● Your task: Write out the entries below exactly, from the first line to the one with "Click the orange 準決勝当日 legend swatch", both ends included.

============

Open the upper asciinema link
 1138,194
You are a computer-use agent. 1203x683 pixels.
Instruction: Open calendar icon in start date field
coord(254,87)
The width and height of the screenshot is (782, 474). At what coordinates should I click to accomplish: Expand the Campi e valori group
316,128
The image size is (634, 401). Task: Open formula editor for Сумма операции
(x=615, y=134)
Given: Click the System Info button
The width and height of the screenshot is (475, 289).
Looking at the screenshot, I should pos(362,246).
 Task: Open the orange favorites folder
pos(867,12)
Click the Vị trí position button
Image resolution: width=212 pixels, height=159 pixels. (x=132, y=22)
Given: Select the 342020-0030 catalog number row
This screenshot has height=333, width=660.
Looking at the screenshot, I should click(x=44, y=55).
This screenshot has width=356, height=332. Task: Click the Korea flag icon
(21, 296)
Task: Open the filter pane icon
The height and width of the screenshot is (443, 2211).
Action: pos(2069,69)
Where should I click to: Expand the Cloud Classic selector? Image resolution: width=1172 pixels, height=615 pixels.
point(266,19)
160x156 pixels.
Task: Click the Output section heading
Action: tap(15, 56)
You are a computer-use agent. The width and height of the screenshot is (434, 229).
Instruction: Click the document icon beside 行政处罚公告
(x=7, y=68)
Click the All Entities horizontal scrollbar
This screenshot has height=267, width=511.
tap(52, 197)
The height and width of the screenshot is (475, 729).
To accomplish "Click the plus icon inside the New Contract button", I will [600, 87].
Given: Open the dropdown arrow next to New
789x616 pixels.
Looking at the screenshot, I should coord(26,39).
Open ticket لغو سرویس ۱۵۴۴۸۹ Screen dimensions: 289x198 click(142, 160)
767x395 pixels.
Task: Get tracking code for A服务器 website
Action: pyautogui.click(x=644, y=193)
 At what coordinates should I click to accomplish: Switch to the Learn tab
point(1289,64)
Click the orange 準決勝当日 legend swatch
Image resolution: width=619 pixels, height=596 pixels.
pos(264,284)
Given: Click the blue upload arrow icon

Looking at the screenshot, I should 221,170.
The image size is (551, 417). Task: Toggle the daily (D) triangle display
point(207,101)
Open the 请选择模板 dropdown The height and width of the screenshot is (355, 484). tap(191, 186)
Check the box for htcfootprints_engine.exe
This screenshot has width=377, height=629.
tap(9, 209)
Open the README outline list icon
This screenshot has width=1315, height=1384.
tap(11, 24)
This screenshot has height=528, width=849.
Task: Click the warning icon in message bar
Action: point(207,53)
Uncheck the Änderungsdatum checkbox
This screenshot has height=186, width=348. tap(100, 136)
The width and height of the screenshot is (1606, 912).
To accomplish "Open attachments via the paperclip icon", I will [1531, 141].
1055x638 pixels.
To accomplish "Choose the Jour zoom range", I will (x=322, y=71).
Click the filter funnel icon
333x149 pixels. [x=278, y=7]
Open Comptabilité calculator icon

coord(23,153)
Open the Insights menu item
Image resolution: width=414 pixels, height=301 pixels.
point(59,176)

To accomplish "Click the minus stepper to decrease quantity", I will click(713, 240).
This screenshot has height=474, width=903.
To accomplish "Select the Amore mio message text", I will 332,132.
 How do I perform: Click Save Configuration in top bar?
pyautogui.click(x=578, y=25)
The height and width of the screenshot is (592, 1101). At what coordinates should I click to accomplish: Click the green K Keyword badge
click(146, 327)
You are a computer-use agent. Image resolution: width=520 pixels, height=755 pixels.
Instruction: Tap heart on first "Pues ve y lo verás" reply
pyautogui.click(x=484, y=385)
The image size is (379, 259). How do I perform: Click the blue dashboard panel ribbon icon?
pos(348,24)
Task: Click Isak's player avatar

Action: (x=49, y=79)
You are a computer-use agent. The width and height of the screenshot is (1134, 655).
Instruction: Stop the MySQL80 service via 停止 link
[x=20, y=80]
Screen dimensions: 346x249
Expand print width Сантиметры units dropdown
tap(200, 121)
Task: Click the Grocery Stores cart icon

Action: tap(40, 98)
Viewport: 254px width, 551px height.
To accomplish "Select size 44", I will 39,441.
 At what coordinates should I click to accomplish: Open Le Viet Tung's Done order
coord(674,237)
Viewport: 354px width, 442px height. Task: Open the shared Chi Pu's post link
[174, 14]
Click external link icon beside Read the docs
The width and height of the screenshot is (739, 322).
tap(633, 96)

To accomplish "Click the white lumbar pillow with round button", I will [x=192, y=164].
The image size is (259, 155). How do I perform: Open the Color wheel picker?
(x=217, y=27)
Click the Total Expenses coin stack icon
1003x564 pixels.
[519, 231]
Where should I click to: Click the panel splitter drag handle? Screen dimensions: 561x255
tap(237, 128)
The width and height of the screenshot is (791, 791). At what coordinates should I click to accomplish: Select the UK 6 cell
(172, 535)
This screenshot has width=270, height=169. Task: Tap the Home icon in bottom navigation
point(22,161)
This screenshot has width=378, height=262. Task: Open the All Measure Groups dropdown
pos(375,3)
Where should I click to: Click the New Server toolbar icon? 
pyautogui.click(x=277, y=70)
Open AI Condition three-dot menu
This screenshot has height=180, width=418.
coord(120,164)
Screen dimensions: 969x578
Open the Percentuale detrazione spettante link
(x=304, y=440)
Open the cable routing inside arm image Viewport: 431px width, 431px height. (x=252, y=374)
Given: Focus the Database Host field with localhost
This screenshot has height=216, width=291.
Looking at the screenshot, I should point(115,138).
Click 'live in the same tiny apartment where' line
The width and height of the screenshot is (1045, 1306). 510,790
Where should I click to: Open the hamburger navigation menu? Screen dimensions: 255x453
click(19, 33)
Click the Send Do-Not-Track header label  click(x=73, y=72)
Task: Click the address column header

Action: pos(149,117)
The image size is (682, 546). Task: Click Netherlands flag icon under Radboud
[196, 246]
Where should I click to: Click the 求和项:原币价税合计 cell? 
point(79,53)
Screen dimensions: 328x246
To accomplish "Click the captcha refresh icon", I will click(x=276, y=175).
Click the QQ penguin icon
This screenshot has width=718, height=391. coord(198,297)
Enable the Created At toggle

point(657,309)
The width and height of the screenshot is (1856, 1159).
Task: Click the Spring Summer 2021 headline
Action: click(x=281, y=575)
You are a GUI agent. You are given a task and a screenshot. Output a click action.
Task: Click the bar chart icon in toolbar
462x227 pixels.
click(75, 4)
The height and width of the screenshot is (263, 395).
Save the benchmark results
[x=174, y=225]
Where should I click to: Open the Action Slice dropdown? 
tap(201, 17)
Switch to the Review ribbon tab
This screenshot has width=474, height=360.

============

● Reply to the task:
Open the upper asciinema link
 1138,194
You are a computer-use agent. 1203x683 pixels.
Instruction: Open calendar icon in start date field
coord(254,87)
The width and height of the screenshot is (782, 474). At what coordinates should I click to accomplish: Expand the Campi e valori group
316,128
The image size is (634, 401). Task: Open formula editor for Сумма операции
(x=615, y=134)
Given: Click the System Info button
The width and height of the screenshot is (475, 289).
Looking at the screenshot, I should pos(362,246).
 Task: Open the orange favorites folder
pos(867,12)
Click the Vị trí position button
Image resolution: width=212 pixels, height=159 pixels. (x=132, y=22)
Given: Select the 342020-0030 catalog number row
This screenshot has height=333, width=660.
Looking at the screenshot, I should click(x=44, y=55).
This screenshot has width=356, height=332. Task: Click the Korea flag icon
(21, 296)
Task: Open the filter pane icon
The height and width of the screenshot is (443, 2211).
Action: pos(2069,69)
Where should I click to: Expand the Cloud Classic selector? Image resolution: width=1172 pixels, height=615 pixels.
point(266,19)
160x156 pixels.
Task: Click the Output section heading
Action: tap(15, 56)
You are a computer-use agent. The width and height of the screenshot is (434, 229).
Instruction: Click the document icon beside 行政处罚公告
(x=7, y=68)
Click the All Entities horizontal scrollbar
This screenshot has height=267, width=511.
tap(52, 197)
The height and width of the screenshot is (475, 729).
To accomplish "Click the plus icon inside the New Contract button", I will [600, 87].
Given: Open the dropdown arrow next to New
789x616 pixels.
Looking at the screenshot, I should coord(26,39).
Open ticket لغو سرویس ۱۵۴۴۸۹ Screen dimensions: 289x198 click(142, 160)
767x395 pixels.
Task: Get tracking code for A服务器 website
Action: pyautogui.click(x=644, y=193)
 At what coordinates should I click to accomplish: Switch to the Learn tab
point(1289,64)
Click the orange 準決勝当日 legend swatch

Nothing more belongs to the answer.